Output, word for word, the line that contains "Open the Basic Shapes dropdown" and all lines following it to the end of the listing. Drop the pictures.

--- START ---

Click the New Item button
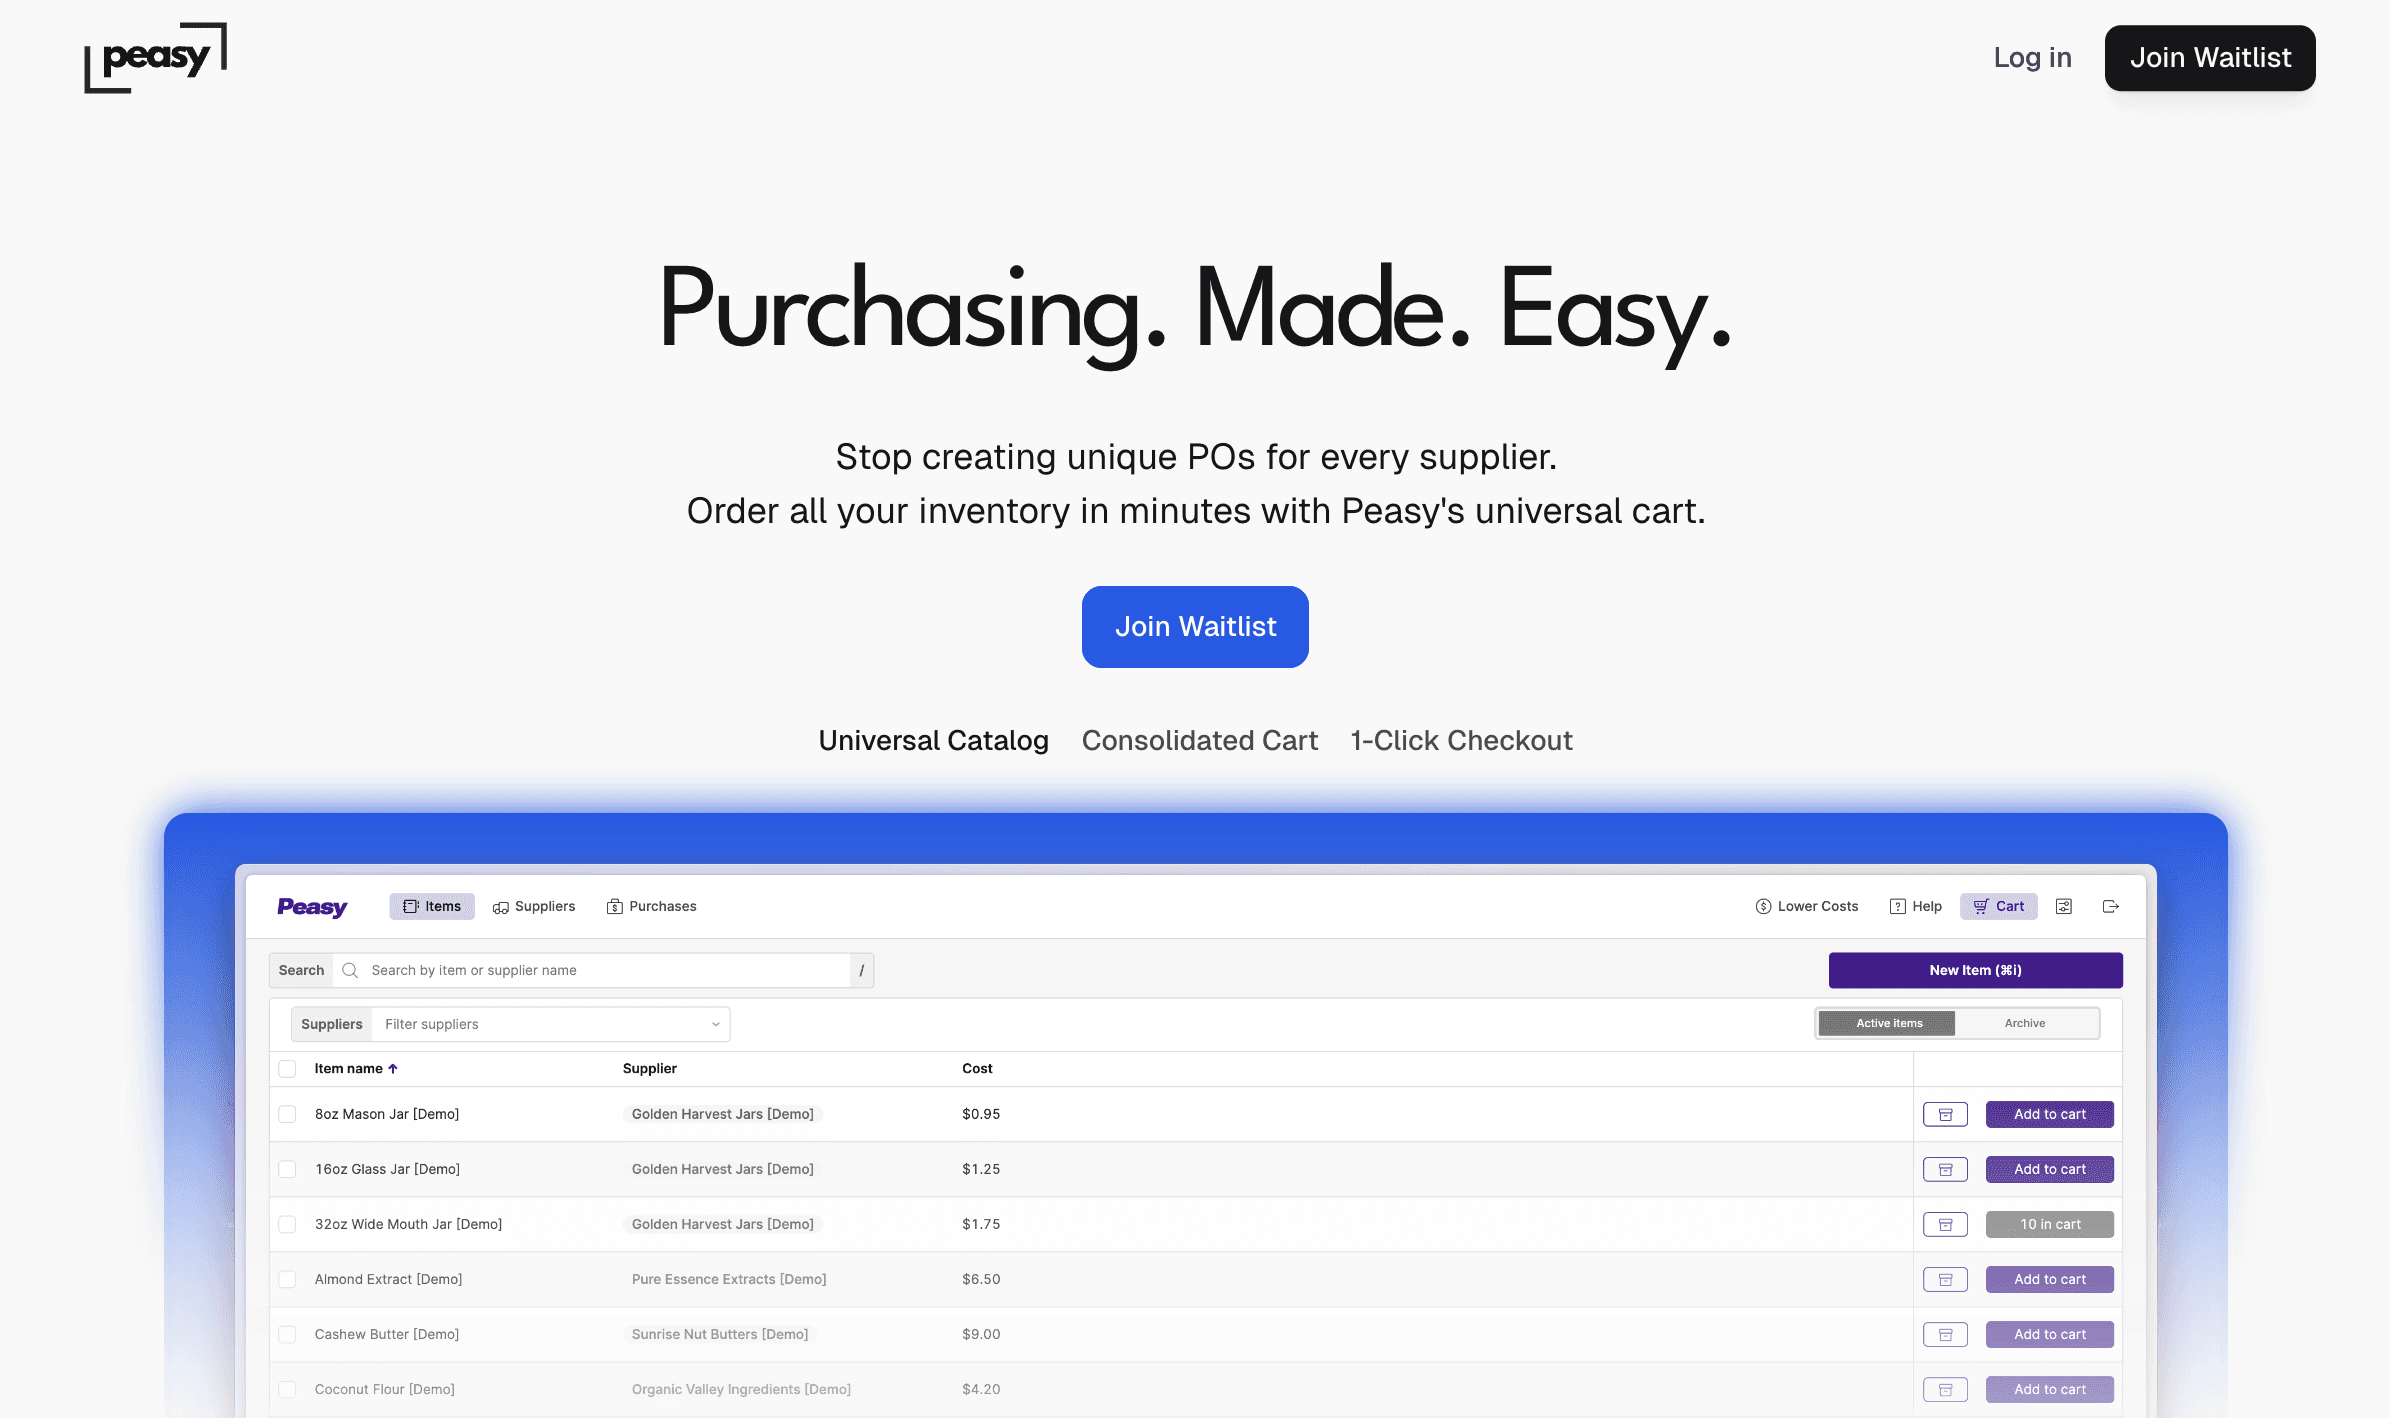The width and height of the screenshot is (2390, 1418). (1974, 970)
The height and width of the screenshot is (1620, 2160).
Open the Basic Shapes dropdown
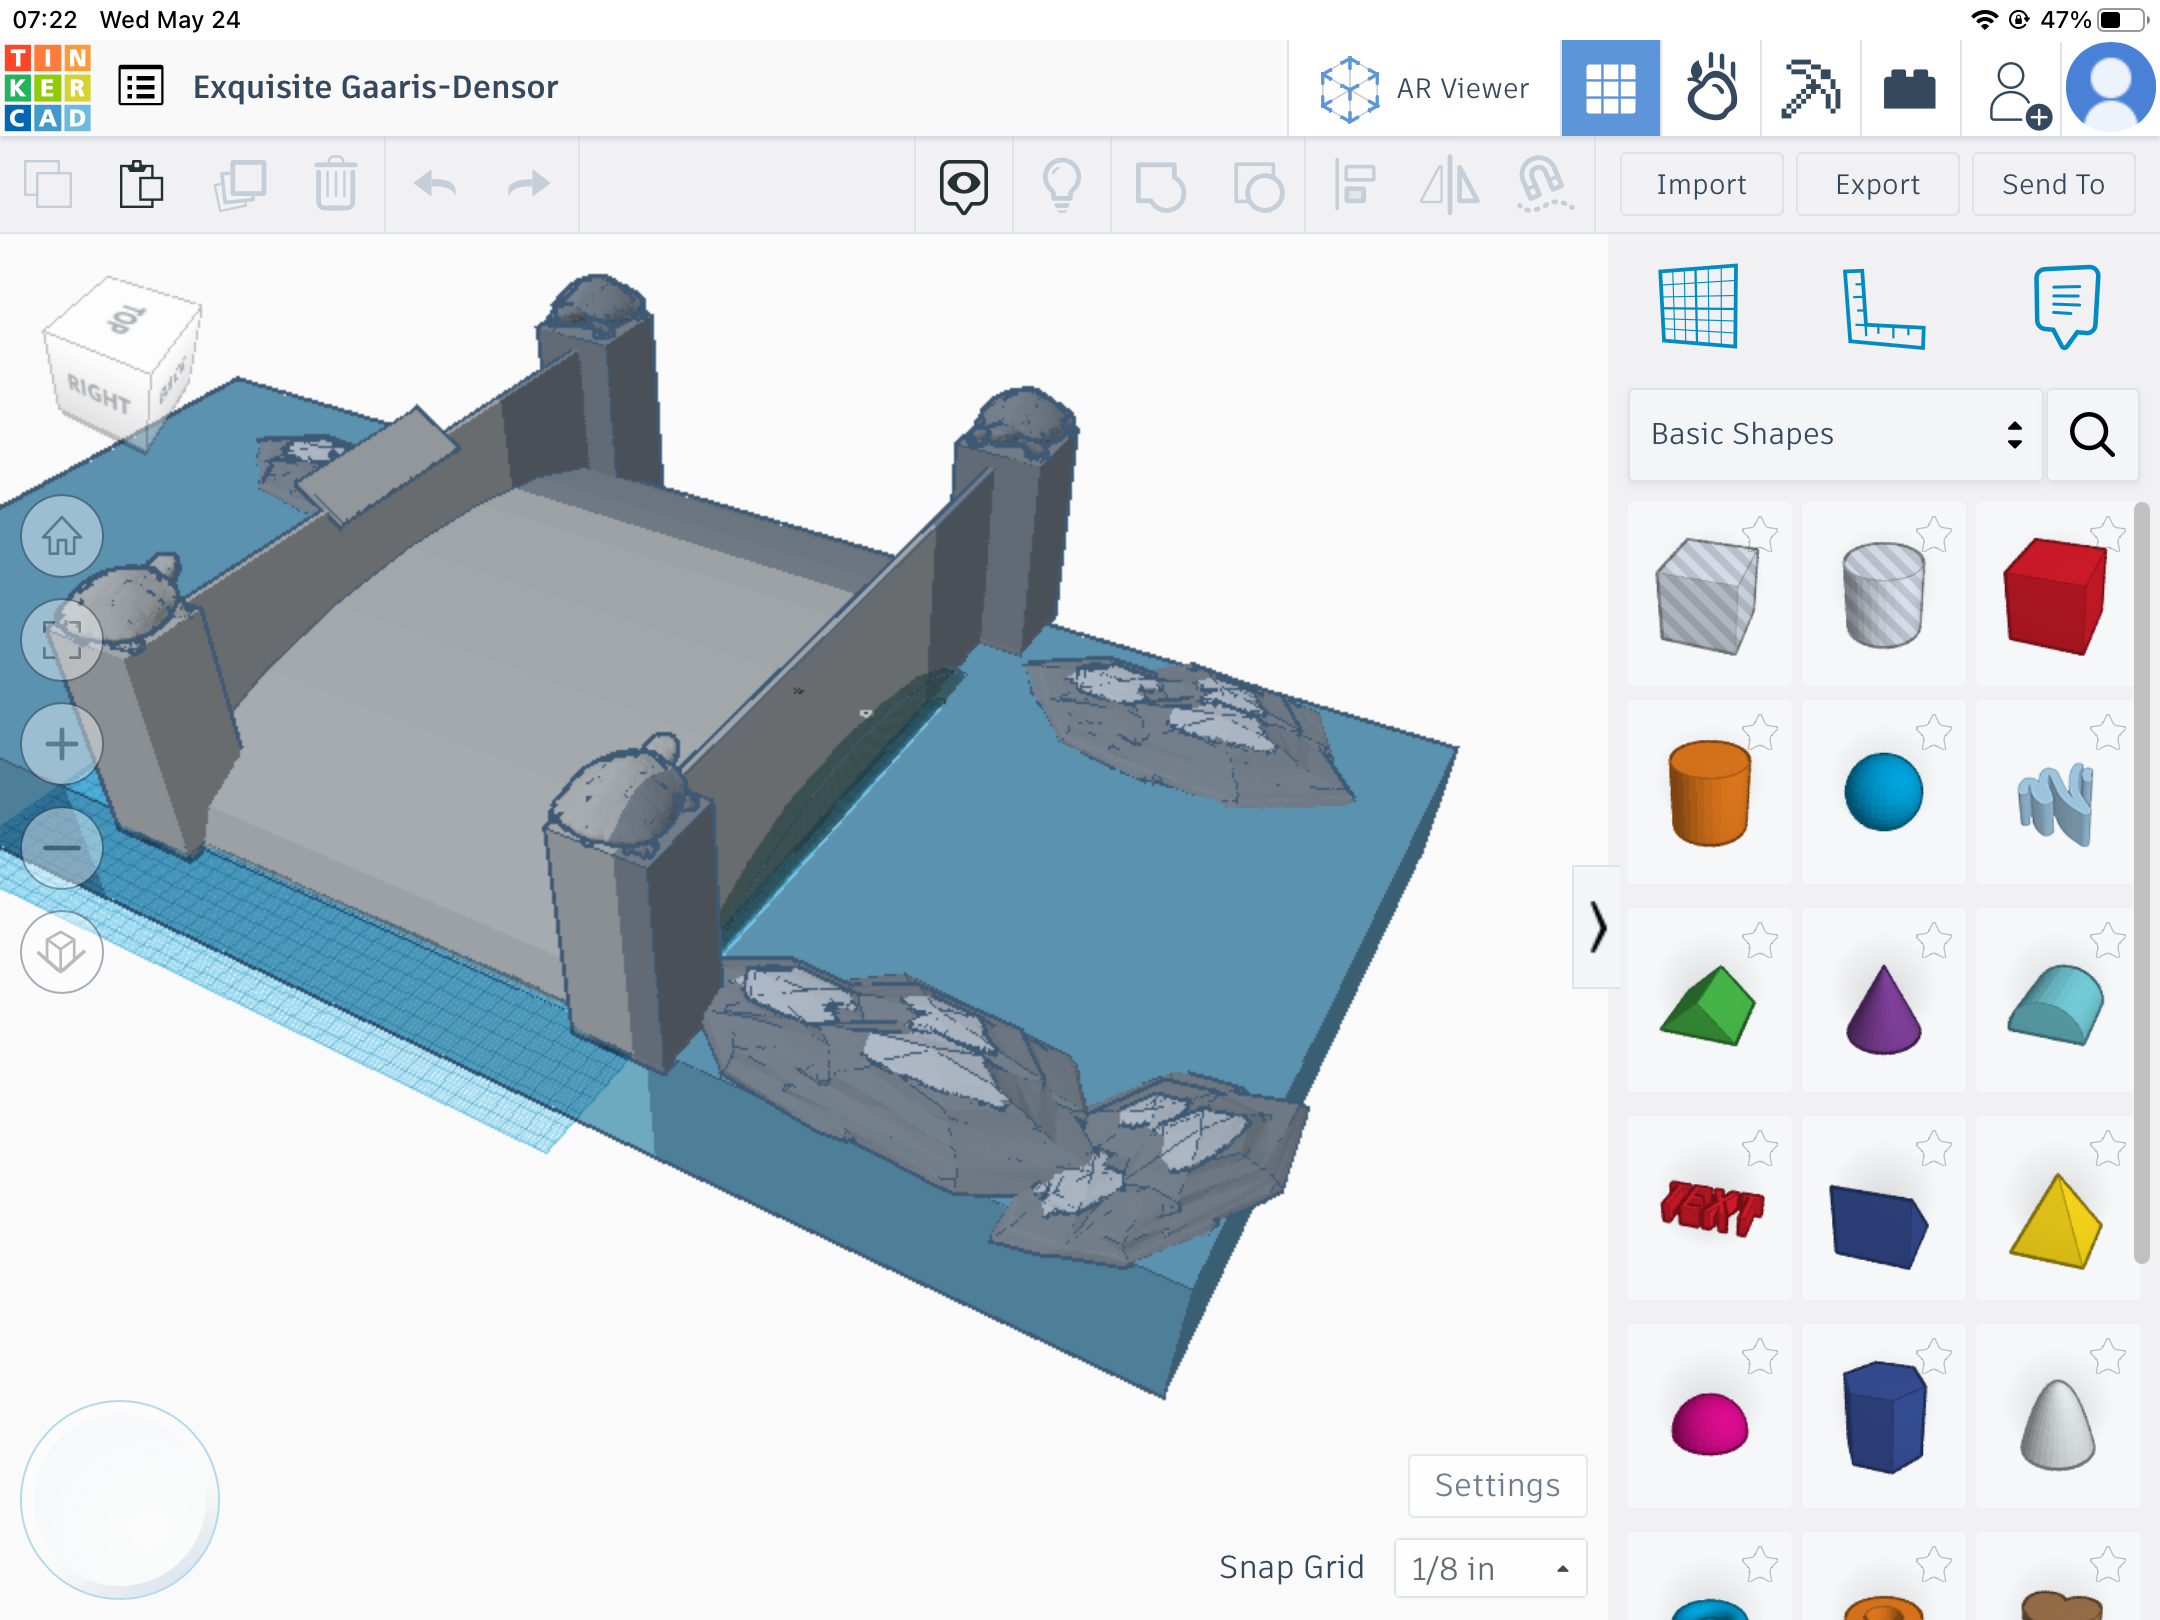pyautogui.click(x=1835, y=434)

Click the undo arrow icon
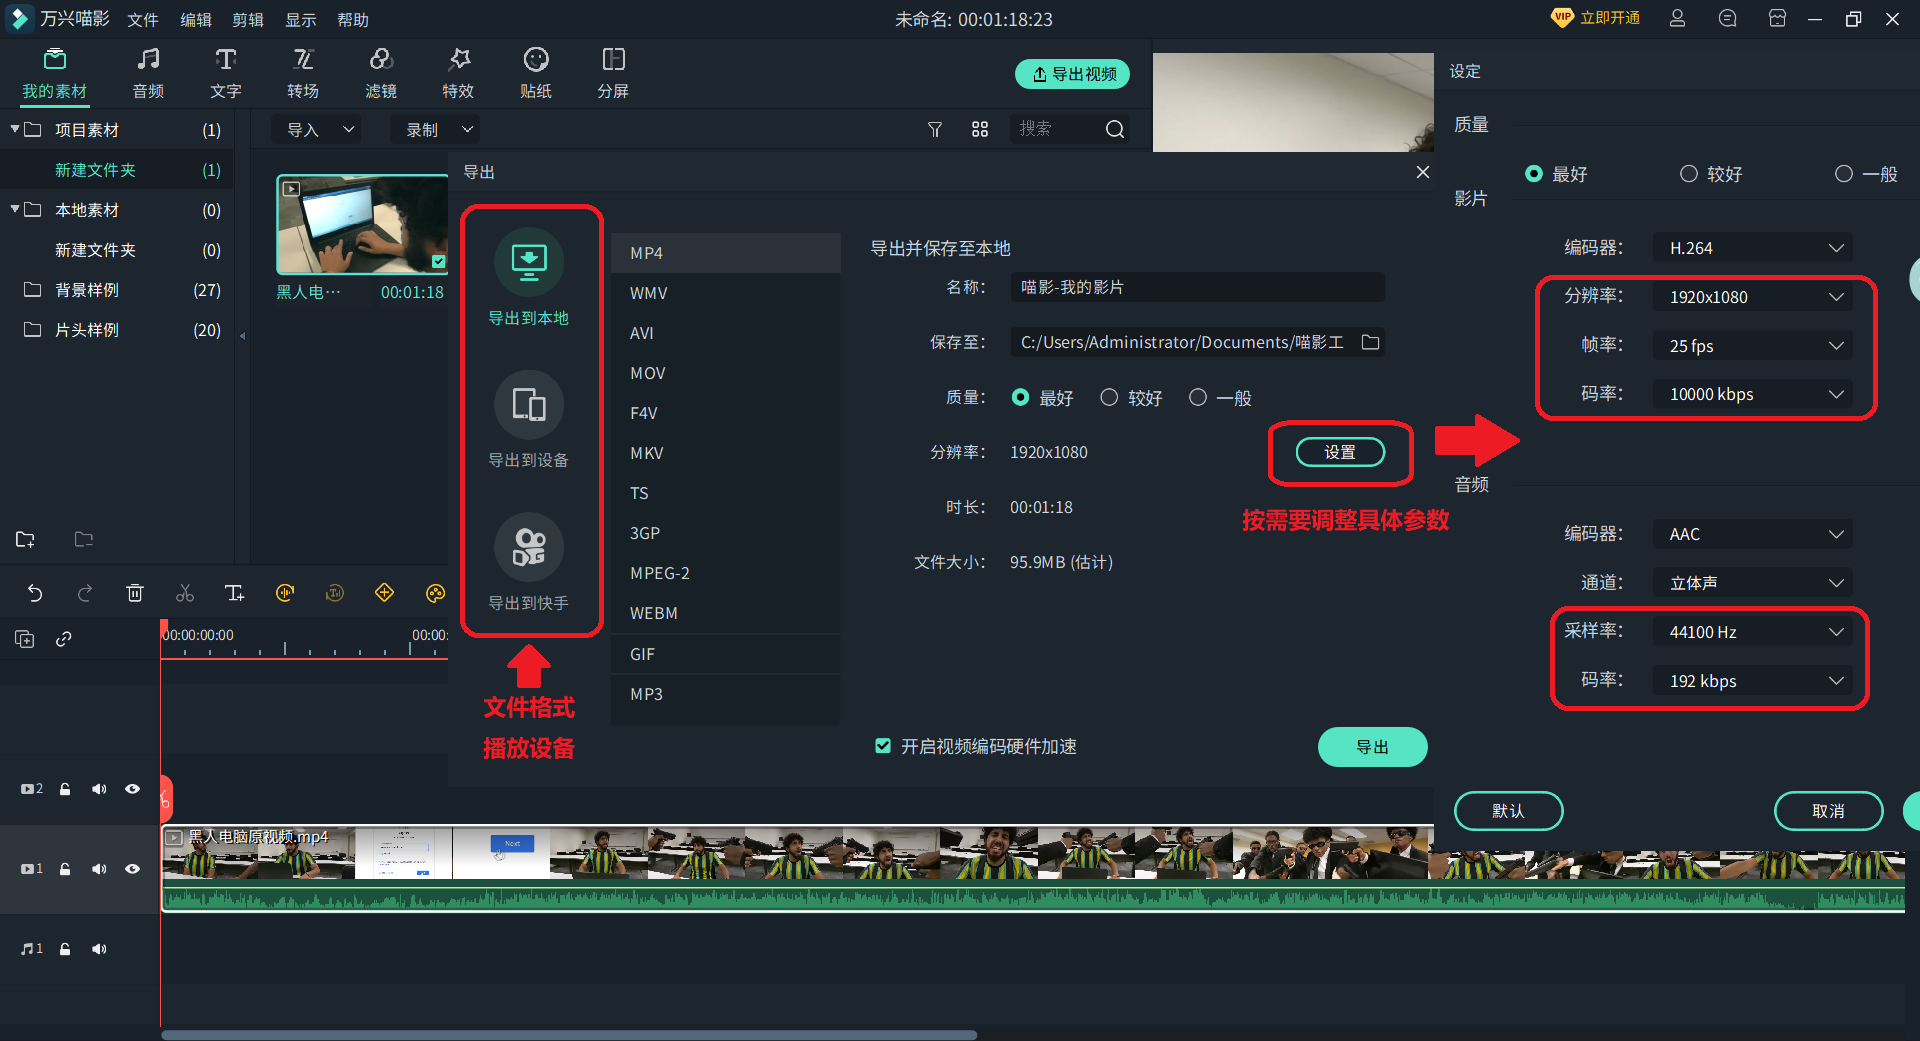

--- END ---

▶ [ANSWER BOX]
Open the Basic Shapes dropdown
pyautogui.click(x=1835, y=434)

Click the undo arrow icon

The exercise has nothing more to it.